The records:
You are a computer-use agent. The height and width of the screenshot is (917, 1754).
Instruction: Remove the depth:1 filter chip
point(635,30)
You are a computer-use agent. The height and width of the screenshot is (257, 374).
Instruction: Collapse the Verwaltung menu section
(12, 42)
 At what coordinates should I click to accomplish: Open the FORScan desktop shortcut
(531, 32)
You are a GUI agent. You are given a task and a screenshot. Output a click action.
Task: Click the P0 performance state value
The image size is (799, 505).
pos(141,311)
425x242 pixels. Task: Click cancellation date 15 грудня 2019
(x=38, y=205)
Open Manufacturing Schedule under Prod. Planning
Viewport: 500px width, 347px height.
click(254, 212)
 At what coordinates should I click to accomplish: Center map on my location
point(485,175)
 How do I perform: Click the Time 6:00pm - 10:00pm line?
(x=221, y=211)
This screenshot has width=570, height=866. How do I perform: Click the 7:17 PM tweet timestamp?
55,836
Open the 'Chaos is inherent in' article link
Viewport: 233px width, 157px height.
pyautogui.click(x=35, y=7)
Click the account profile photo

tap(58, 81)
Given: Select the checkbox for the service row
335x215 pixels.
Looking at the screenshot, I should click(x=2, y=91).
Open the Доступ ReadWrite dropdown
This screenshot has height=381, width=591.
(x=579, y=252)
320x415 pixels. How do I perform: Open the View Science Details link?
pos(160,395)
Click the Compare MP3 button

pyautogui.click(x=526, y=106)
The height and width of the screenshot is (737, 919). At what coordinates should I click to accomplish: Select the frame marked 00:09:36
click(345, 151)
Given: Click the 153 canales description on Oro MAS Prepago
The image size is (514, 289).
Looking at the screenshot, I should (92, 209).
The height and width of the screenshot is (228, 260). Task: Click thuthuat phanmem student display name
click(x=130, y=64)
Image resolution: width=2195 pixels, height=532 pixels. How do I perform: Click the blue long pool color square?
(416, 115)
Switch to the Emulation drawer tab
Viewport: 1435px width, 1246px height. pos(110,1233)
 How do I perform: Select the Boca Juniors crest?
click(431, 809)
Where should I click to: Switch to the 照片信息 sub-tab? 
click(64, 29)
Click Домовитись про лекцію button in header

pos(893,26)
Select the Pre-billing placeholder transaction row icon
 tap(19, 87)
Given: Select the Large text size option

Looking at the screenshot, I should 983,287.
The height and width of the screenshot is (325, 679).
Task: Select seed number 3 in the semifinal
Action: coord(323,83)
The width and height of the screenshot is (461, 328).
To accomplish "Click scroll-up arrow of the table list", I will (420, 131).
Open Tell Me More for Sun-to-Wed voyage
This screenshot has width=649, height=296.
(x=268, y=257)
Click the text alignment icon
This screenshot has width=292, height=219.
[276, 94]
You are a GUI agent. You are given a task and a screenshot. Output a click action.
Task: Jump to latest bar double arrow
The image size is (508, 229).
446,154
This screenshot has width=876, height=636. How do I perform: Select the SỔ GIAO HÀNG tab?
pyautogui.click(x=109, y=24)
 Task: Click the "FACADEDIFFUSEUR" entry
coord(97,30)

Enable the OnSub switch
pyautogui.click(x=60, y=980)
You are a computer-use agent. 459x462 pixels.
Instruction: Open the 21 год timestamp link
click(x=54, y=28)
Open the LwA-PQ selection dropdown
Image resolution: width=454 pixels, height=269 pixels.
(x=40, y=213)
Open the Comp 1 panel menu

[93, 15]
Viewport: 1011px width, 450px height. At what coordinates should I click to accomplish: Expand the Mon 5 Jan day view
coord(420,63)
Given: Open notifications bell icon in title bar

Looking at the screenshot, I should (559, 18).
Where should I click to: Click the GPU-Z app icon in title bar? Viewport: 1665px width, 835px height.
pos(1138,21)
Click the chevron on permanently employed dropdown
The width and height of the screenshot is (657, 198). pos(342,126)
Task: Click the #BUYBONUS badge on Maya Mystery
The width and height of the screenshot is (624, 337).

Exercise: The response should be an exact copy of every line above.

Response box:
You are a computer-use agent. The height and width of the screenshot is (917, 1754).
Instruction: Remove the depth:1 filter chip
point(635,30)
You are a computer-use agent. The height and width of the screenshot is (257, 374).
Instruction: Collapse the Verwaltung menu section
(12, 42)
 At what coordinates should I click to accomplish: Open the FORScan desktop shortcut
(531, 32)
You are a GUI agent. You are given a task and a screenshot. Output a click action.
Task: Click the P0 performance state value
The image size is (799, 505).
pos(141,311)
425x242 pixels. Task: Click cancellation date 15 грудня 2019
(x=38, y=205)
Open Manufacturing Schedule under Prod. Planning
Viewport: 500px width, 347px height.
click(254, 212)
 At what coordinates should I click to accomplish: Center map on my location
point(485,175)
 How do I perform: Click the Time 6:00pm - 10:00pm line?
(x=221, y=211)
This screenshot has width=570, height=866. How do I perform: Click the 7:17 PM tweet timestamp?
55,836
Open the 'Chaos is inherent in' article link
Viewport: 233px width, 157px height.
pyautogui.click(x=35, y=7)
Click the account profile photo

tap(58, 81)
Given: Select the checkbox for the service row
335x215 pixels.
Looking at the screenshot, I should click(x=2, y=91).
Open the Доступ ReadWrite dropdown
This screenshot has height=381, width=591.
(x=579, y=252)
320x415 pixels. How do I perform: Open the View Science Details link?
pos(160,395)
Click the Compare MP3 button

pyautogui.click(x=526, y=106)
The height and width of the screenshot is (737, 919). At what coordinates should I click to accomplish: Select the frame marked 00:09:36
click(345, 151)
Given: Click the 153 canales description on Oro MAS Prepago
The image size is (514, 289).
Looking at the screenshot, I should (92, 209).
The height and width of the screenshot is (228, 260). Task: Click thuthuat phanmem student display name
click(x=130, y=64)
Image resolution: width=2195 pixels, height=532 pixels. How do I perform: Click the blue long pool color square?
(416, 115)
Switch to the Emulation drawer tab
Viewport: 1435px width, 1246px height. pos(110,1233)
 How do I perform: Select the Boca Juniors crest?
click(431, 809)
Where should I click to: Switch to the 照片信息 sub-tab? 
click(64, 29)
Click Домовитись про лекцію button in header

pos(893,26)
Select the Pre-billing placeholder transaction row icon
 tap(19, 87)
Given: Select the Large text size option

Looking at the screenshot, I should 983,287.
The height and width of the screenshot is (325, 679).
Task: Select seed number 3 in the semifinal
Action: coord(323,83)
The width and height of the screenshot is (461, 328).
To accomplish "Click scroll-up arrow of the table list", I will (420, 131).
Open Tell Me More for Sun-to-Wed voyage
This screenshot has width=649, height=296.
(x=268, y=257)
Click the text alignment icon
This screenshot has width=292, height=219.
[276, 94]
You are a GUI agent. You are given a task and a screenshot. Output a click action.
Task: Jump to latest bar double arrow
The image size is (508, 229).
446,154
This screenshot has width=876, height=636. How do I perform: Select the SỔ GIAO HÀNG tab?
pyautogui.click(x=109, y=24)
 Task: Click the "FACADEDIFFUSEUR" entry
coord(97,30)

Enable the OnSub switch
pyautogui.click(x=60, y=980)
You are a computer-use agent. 459x462 pixels.
Instruction: Open the 21 год timestamp link
click(x=54, y=28)
Open the LwA-PQ selection dropdown
Image resolution: width=454 pixels, height=269 pixels.
(x=40, y=213)
Open the Comp 1 panel menu

[93, 15]
Viewport: 1011px width, 450px height. At what coordinates should I click to accomplish: Expand the Mon 5 Jan day view
coord(420,63)
Given: Open notifications bell icon in title bar

Looking at the screenshot, I should (559, 18).
Where should I click to: Click the GPU-Z app icon in title bar? Viewport: 1665px width, 835px height.
pos(1138,21)
Click the chevron on permanently employed dropdown
The width and height of the screenshot is (657, 198). pos(342,126)
Task: Click the #BUYBONUS badge on Maya Mystery
The width and height of the screenshot is (624, 337).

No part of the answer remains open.